Write out all the entries word for word, but skip any images.

> [Dataset content]
::::

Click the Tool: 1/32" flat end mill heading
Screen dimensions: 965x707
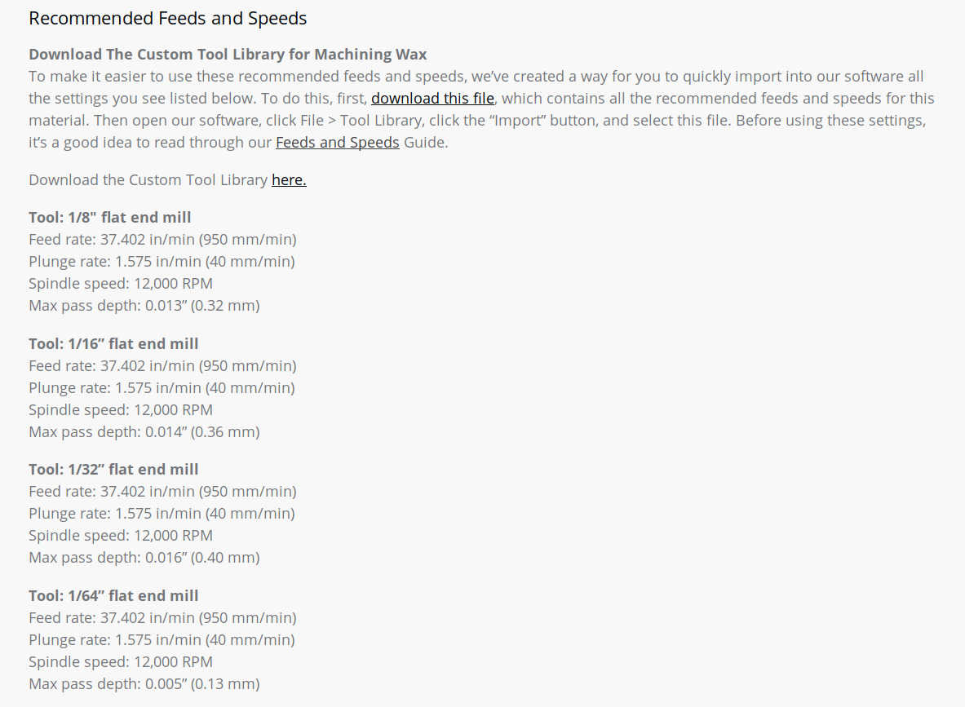pos(113,470)
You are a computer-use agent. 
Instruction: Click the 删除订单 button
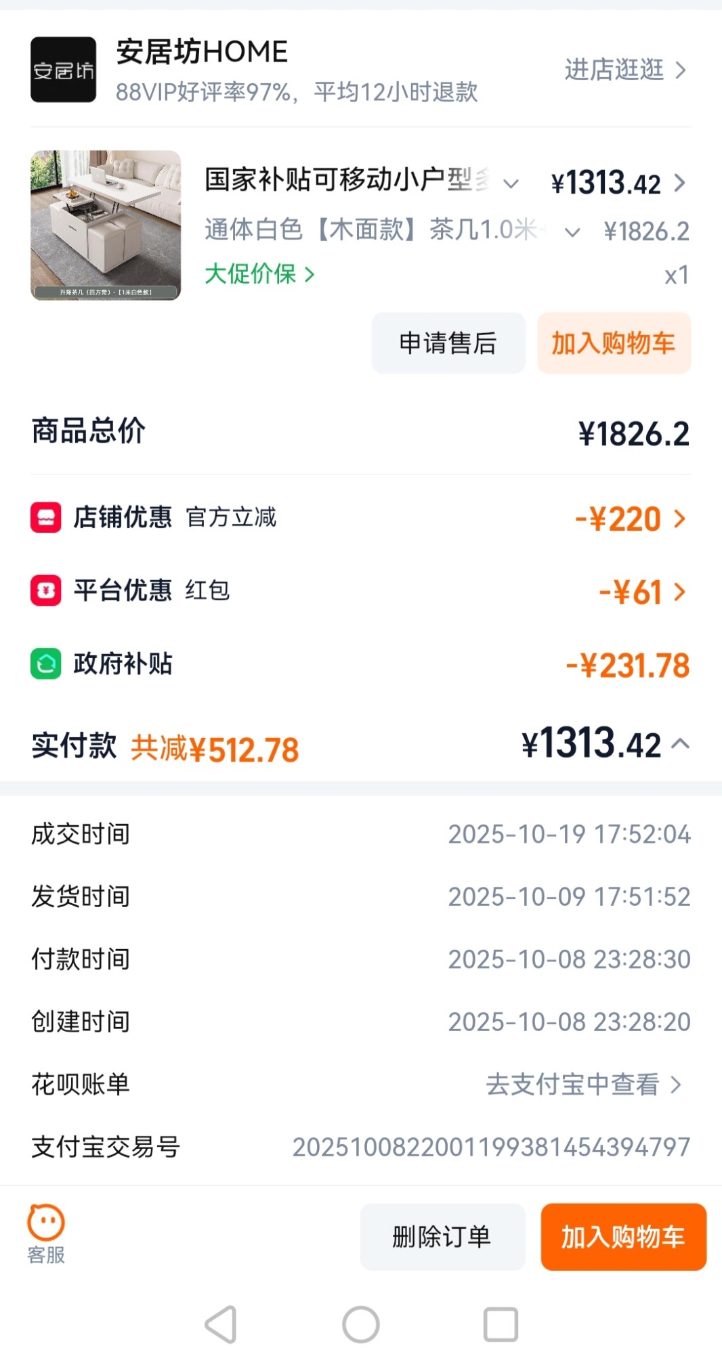click(442, 1237)
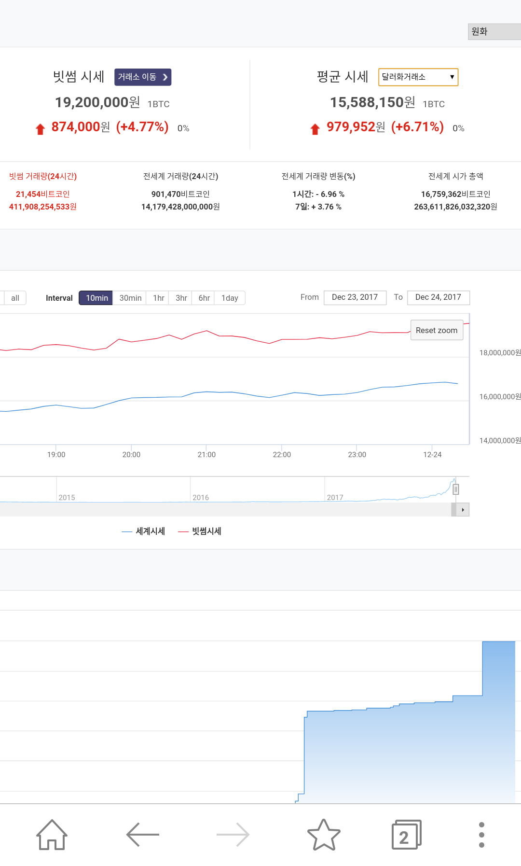Go back using the left arrow icon

[x=142, y=835]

::::

> [Answer section]
Click the Tool: 1/32" flat end mill heading
Screen dimensions: 965x707
pos(113,470)
You are a computer-use agent. 
Instruction: Click the 删除订单 button
click(442, 1237)
Go back using the left arrow icon

[x=142, y=835]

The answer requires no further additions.